Bleiben die europäischen Anhänger Al Qaidas aus der hier sogenannten dritten Schicht. Ihrem strategischen Kalkül – soweit mit Blick auf ein von extremen Hassgefühlen angeleitetes Handeln überhaupt von „Kalkül“ die Rede sein kann – würde es mit Sicherheit entsprechen, eine schmutzige Bombe in einer der europäischen Hauptstädte zur Detonation zu bringen.
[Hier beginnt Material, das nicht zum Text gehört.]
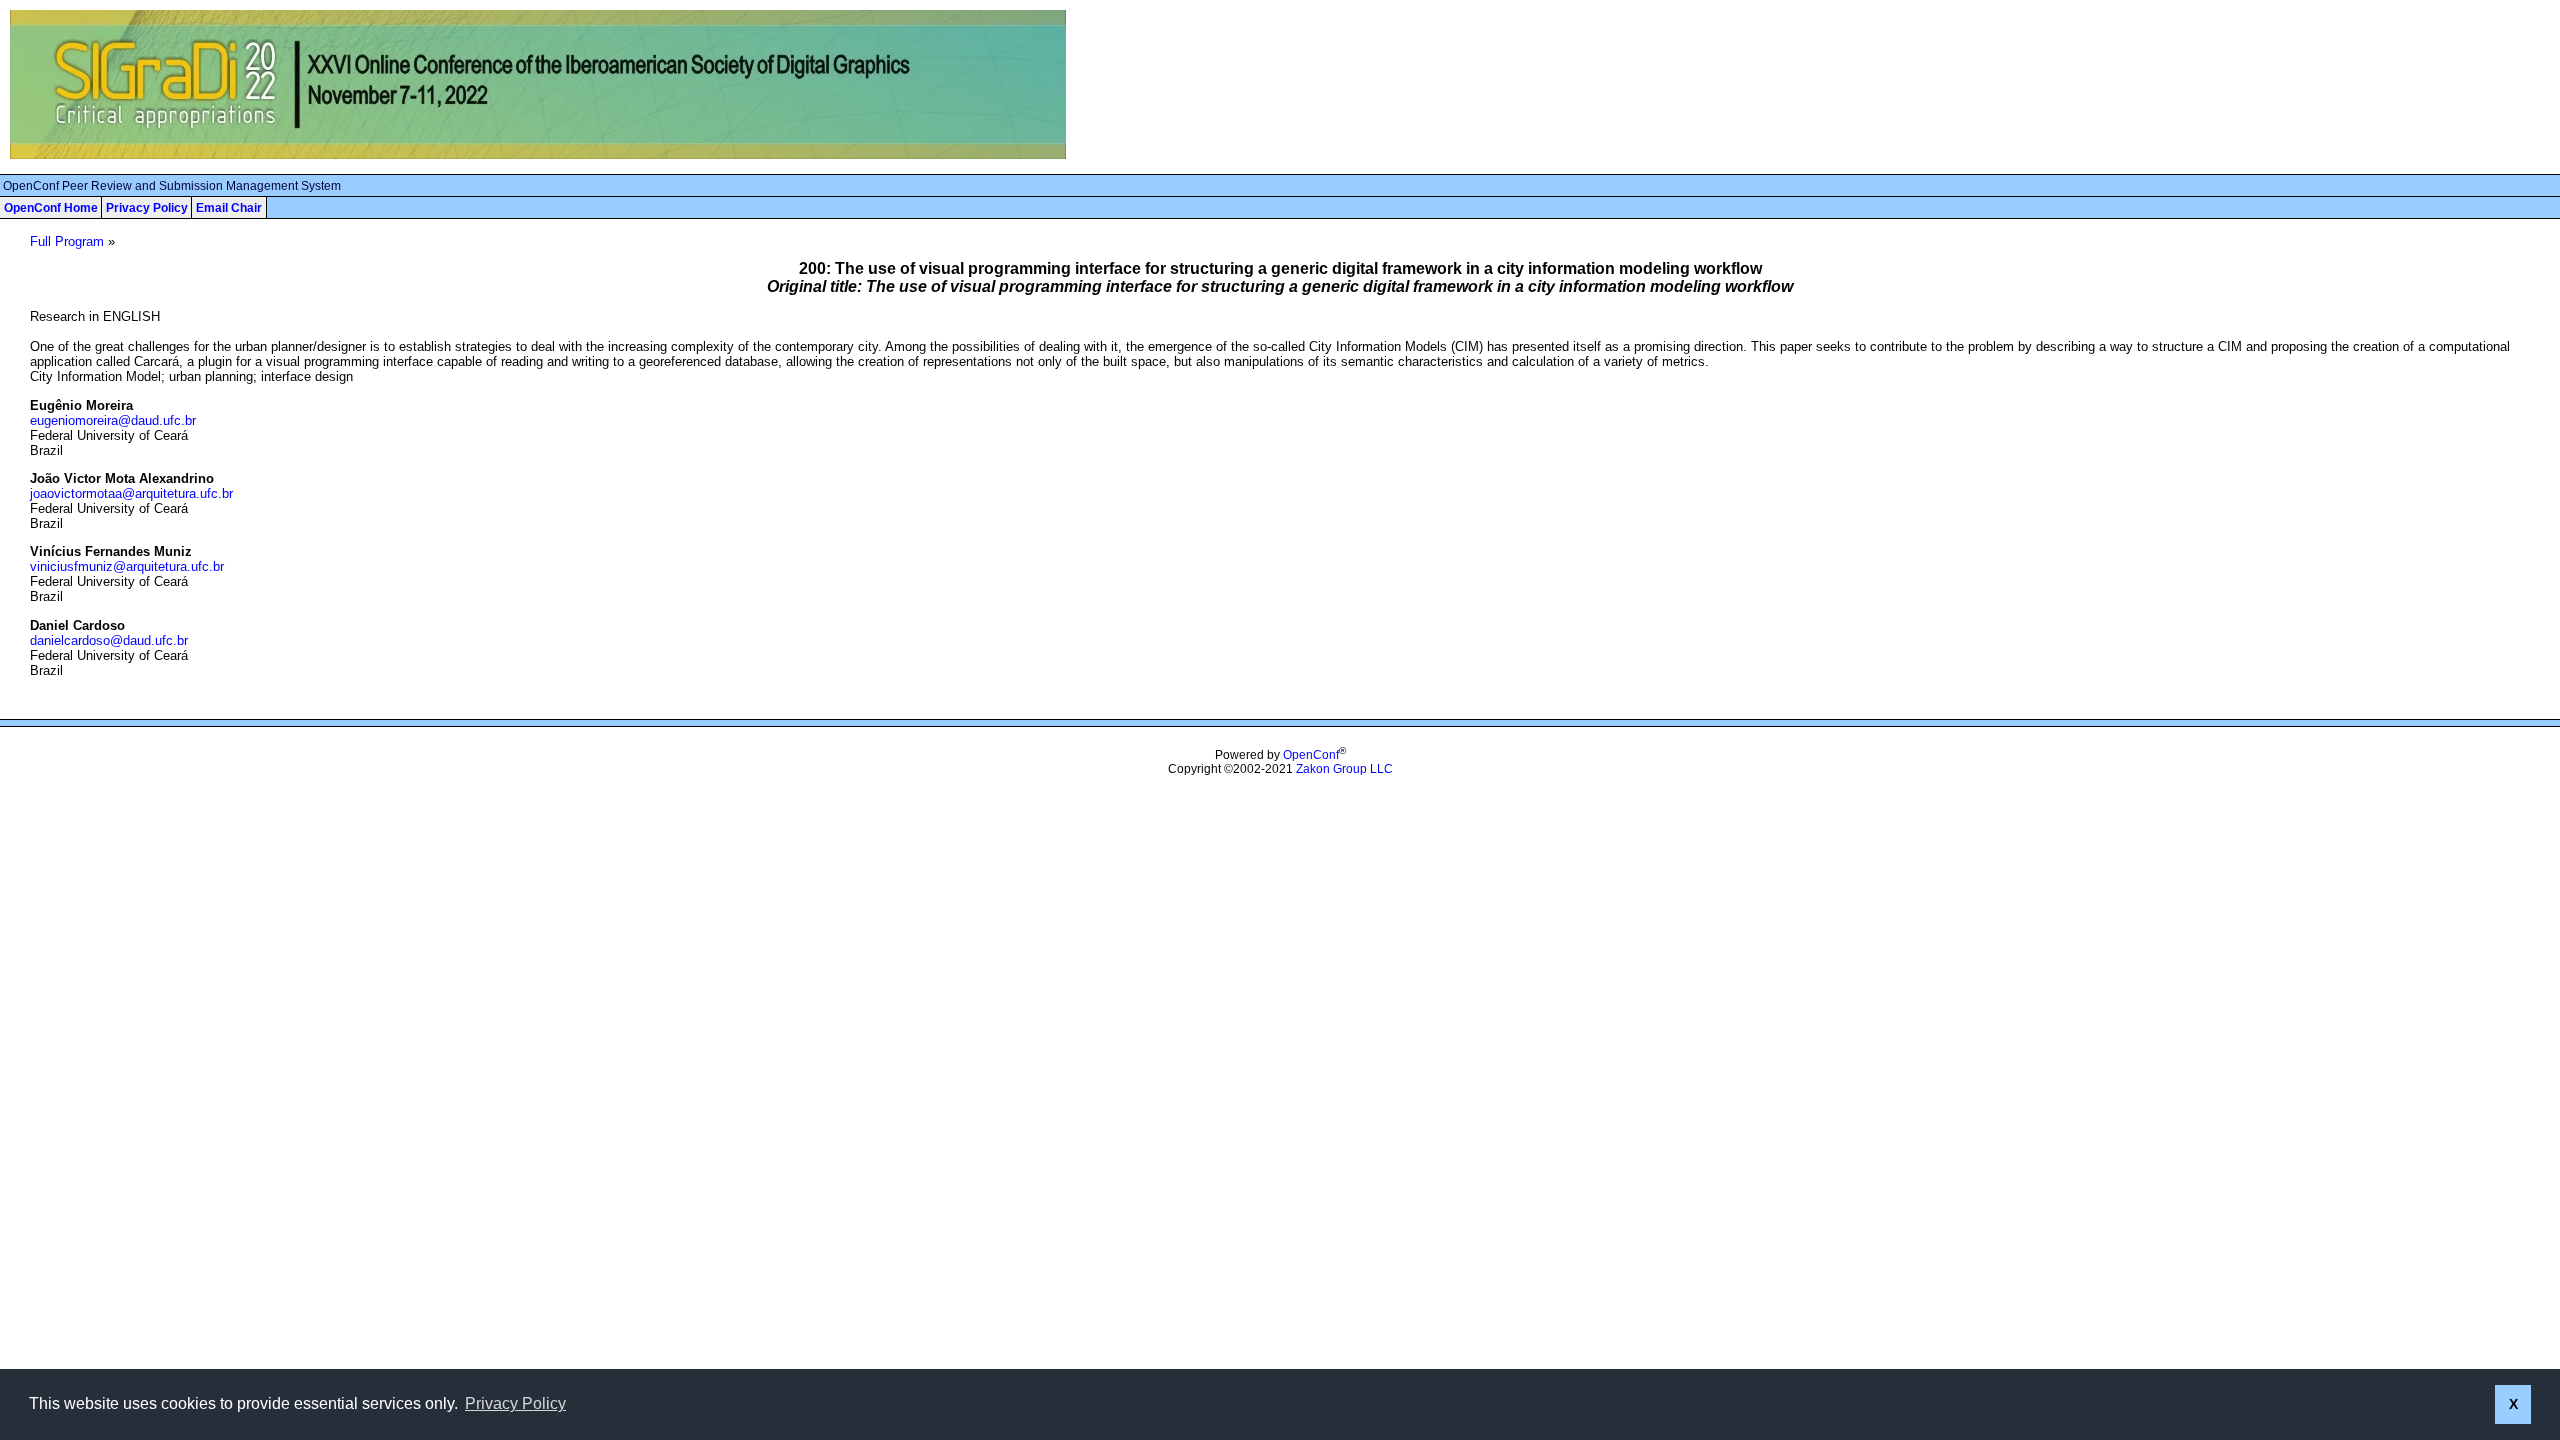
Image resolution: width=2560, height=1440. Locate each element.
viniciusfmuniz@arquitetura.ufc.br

Unglücklicherweise gibt es in diesem Fall keinen triftigen Grund zu der Annahme, dass ihnen dies nicht auch gelingen könnte.
Mit an Sicherheit grenzender Wahrscheinlichkeit ist von Seiten der „homegrown terrorists“ zwar nicht mit einem Anschlag durch eine nukleare Massenvernichtungswaffe zu rechnen, da dies die technischen und logistischen Möglichkeiten dieser Extremistengruppen übersteigt. Die mangelnde Sicherheit radiologischer Emissionsquellen, wie sie bei der Tumorbehandlung in Krankenhäusern, bei der Bestrahlung von Lebensmitteln oder auch in der Materialkontrolle eingesetzt werden, gibt allerdings mehr als genug Anlass zu der Sorge, dass der Anschlag sehr wohl die Gestalt einer schmutzigen Bombe annehmen könnte.
Trotz dieser düsteren Bestandsaufnahme bleiben Lichtblicke. So scheinen die bisher in Europa über sowohl verwirklichte als auch vereitelte Anschläge gesammelten Erkenntnisse darauf hinzuweisen, dass „homegrown terrorists“ bislang die finanziellen, technischen und logistischen Mittel fehlen, um einen Anschlag mit einer schmutzigen Bombe in naher Zukunft Realität werden zu lassen. Auch mehrt der Erfolg der Behörden in Deutschland, die einen jüngst von drei Dschihadisten aus dem Sauerland geplanten Anschlag mit Wasserstoffperoxid auf amerikanische Einrichtungen vereitelten, die Zuversicht, dass mit den bestehenden Maßnahmen zur Ermittlung und Strafverfolgung ein Schutz der Bevölkerung vor terroristischen Anschlägen gewährleistet werden kann. Das gibt zwar zu hoffen. Doch es entbindet die Behörden ebenso wenig davor, schadensbegrenzende Vorkehrungen im Ernstfall zu treffen wie die geheimdienstliche Aufklärungsarbeit weiterzuführen.